What did you think after meeting with some local cartoonists here?
That many Korean cartoonists are as brave as the ones we find in France. Some of the cartoonists have published works that might not have been able to be published in France, because they were that bold, or because of cultural differences. Freedom of speech and expression are very important values, but they unfortunately can lead to very dangerous situations for the cartoonists. I need not say more than the Charlie Hebdo case. Sometimes, we are staking our lives to express our thoughts, and those are the moments we need to be wise in how we draw.

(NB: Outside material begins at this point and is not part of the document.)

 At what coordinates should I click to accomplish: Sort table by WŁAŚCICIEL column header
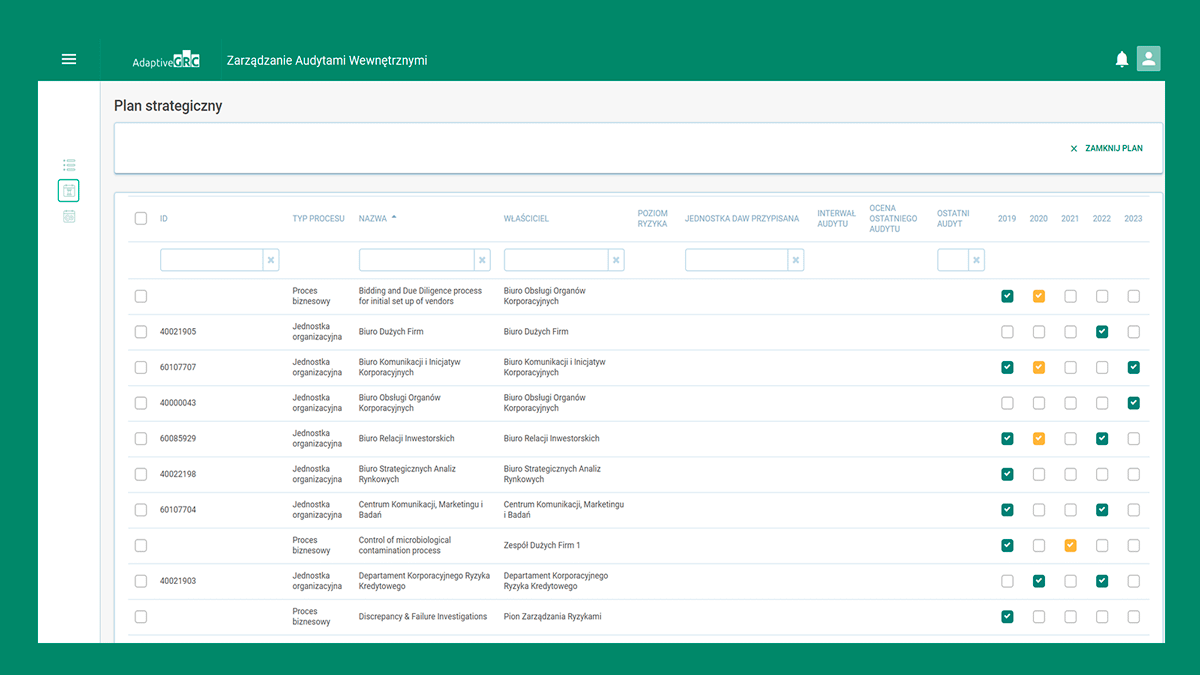coord(526,218)
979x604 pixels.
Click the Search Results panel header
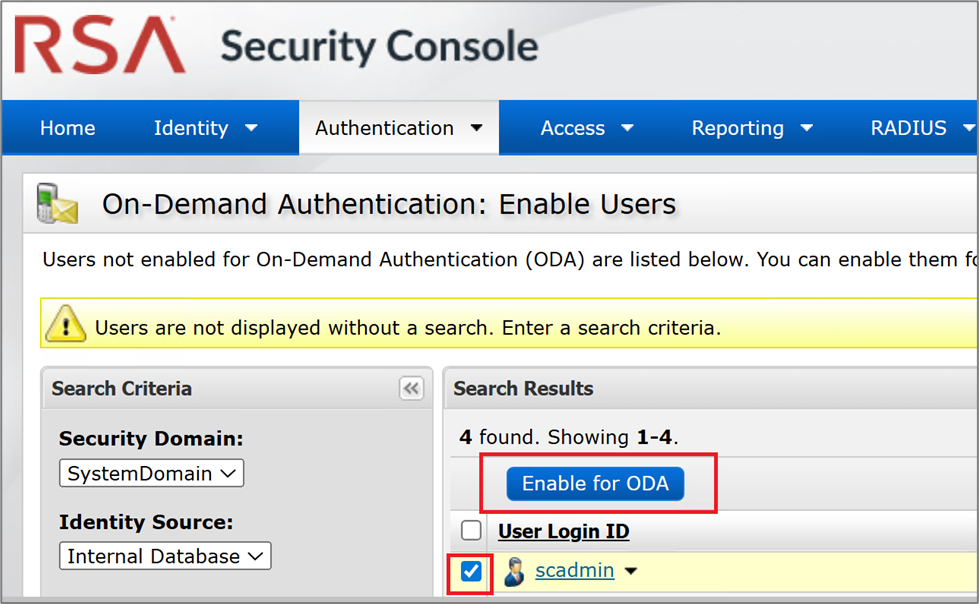523,389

Can you elaborate on your last point?
Take for example how one is before a headlight. The person is not going to be able to see anything but the light and would be blind to their surroundings. But if a person stands before a softer light, he or she would be able to see the light and the surroundings. That is what I have considered my profession to be: to produce works that wouldn’t blind people but help them see their surroundings better or in a different light.
Were you ever censored in publishing your work?
After the Charlie Hebdo incident in Paris, a lot of cartoonists wanted to draw about it, including myself. But my editor in chief at the time said no. So what I ended up doing was writing the sentence, “I should never draw Mohammed,” over and over again in my drawing, until the sentences themselves became the lines and shades to depict the face of Mohammed.
There are some topics in France that are just out of the question [for satirical cartoons], such as personal gender or religious preferences as well as issues concerning the privacy of an individual.
Your first cartoon on Le Monde was about the Vietnam War. There have been many wars waged since then, including the war in Ukraine. In your depiction of global events for nearly half a century, did you have any recurring thoughts or reflections about human nature?
It is unfortunate to find that humans have not changed. I wish we could learn better from our mistakes. In some ways, because our world has become more digitalized, we are given even less time to think things through before reacting and making decisions. I’ve been drawing about the war in Ukraine, including the ravaging effects of the war on the Ukrainian people, but also the Russians — some of whom are fighting against their own relatives in Ukraine.